English type designer and photographer

Colin Brignall (born 1942) is an English type designer and photographer. In addition to designing typefaces himself, he has worked as a type director and typographic consultant to Letraset and the International Typeface Corporation (ITC), selecting and overseeing other designers' typefaces.

==Early life and career==
Brignall was born in 1942 in Warwickshire. He began his career as a press photographer on Fleet Street in London, and in 1963 joined the type design studio Letraset as a photographic technician. While working at Letraset, he developed an interest in typography and began to design his own typefaces, despite having no formal training.

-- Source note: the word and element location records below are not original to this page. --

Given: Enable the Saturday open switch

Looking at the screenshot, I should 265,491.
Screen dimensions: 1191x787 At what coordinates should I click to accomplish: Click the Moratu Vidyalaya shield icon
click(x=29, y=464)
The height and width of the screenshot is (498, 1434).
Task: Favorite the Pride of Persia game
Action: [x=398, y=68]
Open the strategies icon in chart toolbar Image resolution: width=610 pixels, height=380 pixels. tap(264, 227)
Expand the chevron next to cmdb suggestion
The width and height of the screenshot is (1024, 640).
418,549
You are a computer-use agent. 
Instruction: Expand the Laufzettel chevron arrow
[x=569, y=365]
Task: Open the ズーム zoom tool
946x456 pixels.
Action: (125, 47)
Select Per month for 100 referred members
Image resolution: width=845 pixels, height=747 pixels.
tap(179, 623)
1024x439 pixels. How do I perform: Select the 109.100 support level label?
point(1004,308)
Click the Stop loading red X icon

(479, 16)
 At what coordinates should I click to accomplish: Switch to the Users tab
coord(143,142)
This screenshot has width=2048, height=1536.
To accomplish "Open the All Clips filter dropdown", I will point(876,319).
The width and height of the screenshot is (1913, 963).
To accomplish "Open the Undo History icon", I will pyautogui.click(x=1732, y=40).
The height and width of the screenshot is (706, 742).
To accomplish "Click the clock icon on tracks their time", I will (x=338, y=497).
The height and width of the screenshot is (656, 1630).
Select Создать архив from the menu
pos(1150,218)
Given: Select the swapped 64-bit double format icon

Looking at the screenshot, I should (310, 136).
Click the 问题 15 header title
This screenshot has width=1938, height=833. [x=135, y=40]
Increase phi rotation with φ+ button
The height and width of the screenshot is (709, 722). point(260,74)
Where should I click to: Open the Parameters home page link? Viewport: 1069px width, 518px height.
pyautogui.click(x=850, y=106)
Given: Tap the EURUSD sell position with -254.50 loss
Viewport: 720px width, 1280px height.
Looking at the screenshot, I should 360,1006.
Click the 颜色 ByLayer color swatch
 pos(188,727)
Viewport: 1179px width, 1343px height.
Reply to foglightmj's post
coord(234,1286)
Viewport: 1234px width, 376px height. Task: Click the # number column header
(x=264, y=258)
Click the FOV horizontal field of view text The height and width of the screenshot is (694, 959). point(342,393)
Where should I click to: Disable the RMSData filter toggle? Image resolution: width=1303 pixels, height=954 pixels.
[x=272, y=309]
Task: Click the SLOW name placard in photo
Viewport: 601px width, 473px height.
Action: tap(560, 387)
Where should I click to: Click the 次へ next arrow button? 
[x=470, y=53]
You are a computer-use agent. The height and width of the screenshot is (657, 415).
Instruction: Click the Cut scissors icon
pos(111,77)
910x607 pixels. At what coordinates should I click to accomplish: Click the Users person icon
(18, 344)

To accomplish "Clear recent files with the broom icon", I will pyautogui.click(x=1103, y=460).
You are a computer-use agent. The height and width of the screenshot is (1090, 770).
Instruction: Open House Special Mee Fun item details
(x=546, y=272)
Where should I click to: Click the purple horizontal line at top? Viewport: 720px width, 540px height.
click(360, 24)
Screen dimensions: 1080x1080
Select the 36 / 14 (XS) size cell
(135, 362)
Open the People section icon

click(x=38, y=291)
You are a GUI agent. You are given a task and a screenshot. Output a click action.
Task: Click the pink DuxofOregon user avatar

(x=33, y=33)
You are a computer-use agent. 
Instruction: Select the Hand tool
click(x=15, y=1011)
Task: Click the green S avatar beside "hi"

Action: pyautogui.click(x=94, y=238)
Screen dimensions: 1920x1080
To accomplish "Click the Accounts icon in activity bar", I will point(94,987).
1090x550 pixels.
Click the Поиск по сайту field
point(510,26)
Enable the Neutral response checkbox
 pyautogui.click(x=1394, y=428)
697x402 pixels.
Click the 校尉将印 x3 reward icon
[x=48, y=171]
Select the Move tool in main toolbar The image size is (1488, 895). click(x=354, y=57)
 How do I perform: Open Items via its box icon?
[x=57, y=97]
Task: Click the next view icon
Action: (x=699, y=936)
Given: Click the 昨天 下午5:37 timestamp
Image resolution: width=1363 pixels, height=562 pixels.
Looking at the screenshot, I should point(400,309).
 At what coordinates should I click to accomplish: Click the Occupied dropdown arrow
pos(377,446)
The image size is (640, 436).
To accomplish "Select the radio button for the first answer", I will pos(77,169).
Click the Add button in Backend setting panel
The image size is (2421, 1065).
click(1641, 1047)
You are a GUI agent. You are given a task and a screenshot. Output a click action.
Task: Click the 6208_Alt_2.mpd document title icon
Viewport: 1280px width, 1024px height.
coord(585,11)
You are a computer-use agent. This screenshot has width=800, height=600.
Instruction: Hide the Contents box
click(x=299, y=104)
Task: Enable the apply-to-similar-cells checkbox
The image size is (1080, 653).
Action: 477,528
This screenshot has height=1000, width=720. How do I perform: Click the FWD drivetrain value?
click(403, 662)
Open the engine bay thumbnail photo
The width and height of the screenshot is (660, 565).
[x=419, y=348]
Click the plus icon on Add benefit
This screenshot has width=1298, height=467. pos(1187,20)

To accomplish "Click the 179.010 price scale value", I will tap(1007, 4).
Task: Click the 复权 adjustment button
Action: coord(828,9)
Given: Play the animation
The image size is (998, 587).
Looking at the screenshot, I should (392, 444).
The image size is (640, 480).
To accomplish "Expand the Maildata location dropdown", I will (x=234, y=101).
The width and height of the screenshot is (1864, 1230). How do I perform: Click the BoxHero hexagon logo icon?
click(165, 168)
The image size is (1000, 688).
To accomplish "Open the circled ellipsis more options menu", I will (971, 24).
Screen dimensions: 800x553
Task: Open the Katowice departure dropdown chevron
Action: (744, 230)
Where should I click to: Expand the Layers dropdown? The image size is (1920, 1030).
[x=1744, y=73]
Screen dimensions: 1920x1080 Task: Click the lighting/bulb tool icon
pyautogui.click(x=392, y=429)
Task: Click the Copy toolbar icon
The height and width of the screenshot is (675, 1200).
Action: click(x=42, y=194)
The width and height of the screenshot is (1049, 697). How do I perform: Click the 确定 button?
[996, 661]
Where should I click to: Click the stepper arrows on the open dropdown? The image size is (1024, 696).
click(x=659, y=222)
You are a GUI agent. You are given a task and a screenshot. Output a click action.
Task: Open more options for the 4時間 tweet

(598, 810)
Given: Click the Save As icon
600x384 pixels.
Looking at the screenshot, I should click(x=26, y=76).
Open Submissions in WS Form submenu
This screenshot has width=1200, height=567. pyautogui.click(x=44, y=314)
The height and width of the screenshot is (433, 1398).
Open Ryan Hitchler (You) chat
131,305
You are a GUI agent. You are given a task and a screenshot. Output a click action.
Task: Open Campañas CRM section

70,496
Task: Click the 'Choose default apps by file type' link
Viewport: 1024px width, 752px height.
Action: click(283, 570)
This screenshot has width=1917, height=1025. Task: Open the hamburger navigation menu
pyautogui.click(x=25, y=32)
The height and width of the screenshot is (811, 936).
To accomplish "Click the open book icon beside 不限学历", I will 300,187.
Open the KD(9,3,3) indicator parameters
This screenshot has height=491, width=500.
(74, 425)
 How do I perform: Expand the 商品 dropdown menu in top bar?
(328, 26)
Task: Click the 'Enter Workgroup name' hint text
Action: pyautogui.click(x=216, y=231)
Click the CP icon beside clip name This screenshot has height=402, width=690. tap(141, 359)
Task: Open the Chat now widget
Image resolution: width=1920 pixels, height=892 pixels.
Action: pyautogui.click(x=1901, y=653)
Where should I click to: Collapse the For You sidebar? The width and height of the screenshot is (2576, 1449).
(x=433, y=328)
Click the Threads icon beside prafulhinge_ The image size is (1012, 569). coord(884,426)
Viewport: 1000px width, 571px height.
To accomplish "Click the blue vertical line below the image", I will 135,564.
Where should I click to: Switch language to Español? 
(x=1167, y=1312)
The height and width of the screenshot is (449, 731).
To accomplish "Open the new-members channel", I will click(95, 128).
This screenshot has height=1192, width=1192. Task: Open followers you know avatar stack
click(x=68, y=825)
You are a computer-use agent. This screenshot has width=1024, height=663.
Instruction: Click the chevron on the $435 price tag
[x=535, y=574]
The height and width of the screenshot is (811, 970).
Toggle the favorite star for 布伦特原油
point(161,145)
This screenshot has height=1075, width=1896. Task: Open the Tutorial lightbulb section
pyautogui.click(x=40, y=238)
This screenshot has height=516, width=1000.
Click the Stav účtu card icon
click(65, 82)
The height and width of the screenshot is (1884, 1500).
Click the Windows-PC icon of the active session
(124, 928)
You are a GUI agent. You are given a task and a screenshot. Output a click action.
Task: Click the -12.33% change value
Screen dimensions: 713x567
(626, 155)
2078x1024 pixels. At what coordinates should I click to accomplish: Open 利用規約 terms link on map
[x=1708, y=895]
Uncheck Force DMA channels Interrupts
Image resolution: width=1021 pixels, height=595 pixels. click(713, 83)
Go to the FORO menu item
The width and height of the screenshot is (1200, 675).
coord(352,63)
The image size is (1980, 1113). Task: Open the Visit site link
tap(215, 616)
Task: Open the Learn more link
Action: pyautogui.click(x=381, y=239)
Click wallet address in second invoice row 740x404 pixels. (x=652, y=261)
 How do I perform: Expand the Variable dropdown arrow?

He produced numerous typefaces for Letraset's dry transfer range beginning in the 1960s, including Aachen (1969), Premier Shaded (1970), Harlow (1977) and Superstar (1977). He later designed Italia (1977), Romic (1979), Corinthian (1981) and Edwardian (1983), which were designed for use in text rather than display, in contrast to his earlier work.

In 1980, Brignall became Type Director at Letraset, a role in which he was responsible for the selection and art direction of all new typefaces released by Letraset. He left Letraset in 1995 and was appointed Typographic Consultant to the International Typeface Corporation (ITC) in 1996, scouting new typefaces and designers. At ITC, he collaborated with other designers on several historical typeface revivals, including ITC Rennie Mackintosh, ITC Golden Cockerel and ITC Founder's Caslon. He later rejoined Letraset as Typographic Consultant.

The Type Directors Club awarded Brignall their TDC Medal in 2000, largely for his work in sourcing, directing and encourage the work of other type designers. It was the 20th medal awarded by the club in 32 years and the first presented outside the United States. Individually, Brignall has designed over 100 alphabets.